> THE PROBLEM
Render the lines of the records from the line with "Image resolution: width=392" to the line with "(x=1000, y=140)", both included, as a Markdown table with the columns Index and Entry, giving each line a row number and leaving out blank lines.

> PROVIDED RECORDS
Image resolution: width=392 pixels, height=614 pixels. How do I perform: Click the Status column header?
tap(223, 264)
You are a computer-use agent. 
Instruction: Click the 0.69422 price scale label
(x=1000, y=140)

* * *

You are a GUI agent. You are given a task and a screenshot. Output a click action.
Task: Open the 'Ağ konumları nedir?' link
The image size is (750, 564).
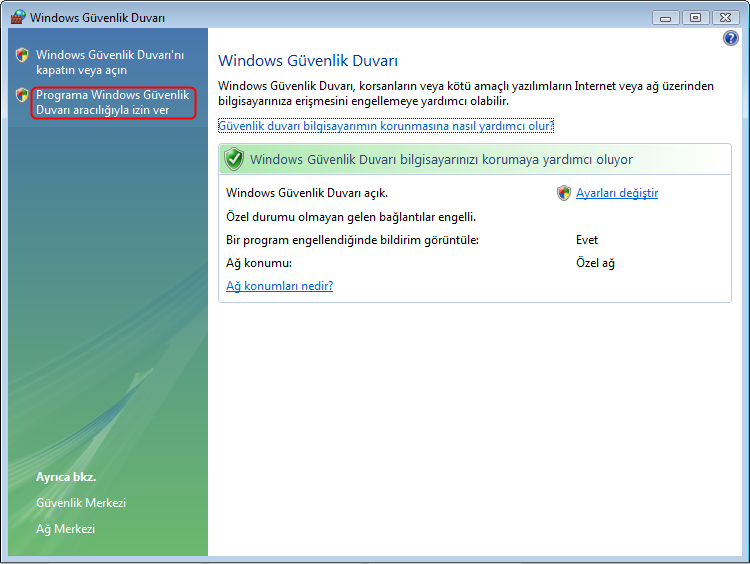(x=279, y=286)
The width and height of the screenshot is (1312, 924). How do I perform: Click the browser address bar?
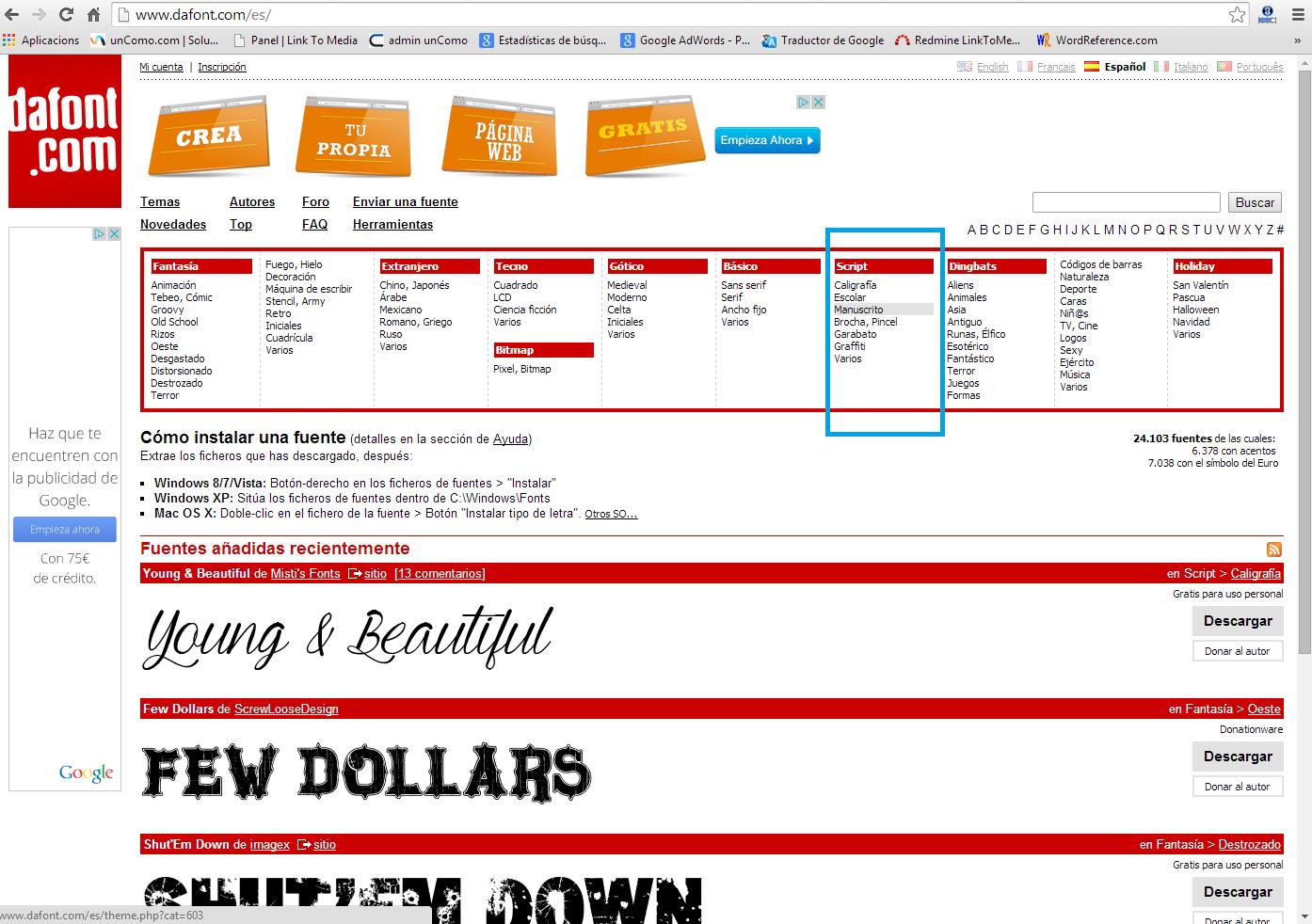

* * *

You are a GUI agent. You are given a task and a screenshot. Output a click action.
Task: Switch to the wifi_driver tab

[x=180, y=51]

> RIGHT ANSWER
| Index | Entry |
|---|---|
| 1 | Image resolution: width=392 pixels, height=614 pixels. How do I perform: Click the Status column header? |
| 2 | tap(223, 264) |
| 3 | You are a computer-use agent.  |
| 4 | Instruction: Click the 0.69422 price scale label |
| 5 | (x=1000, y=140) |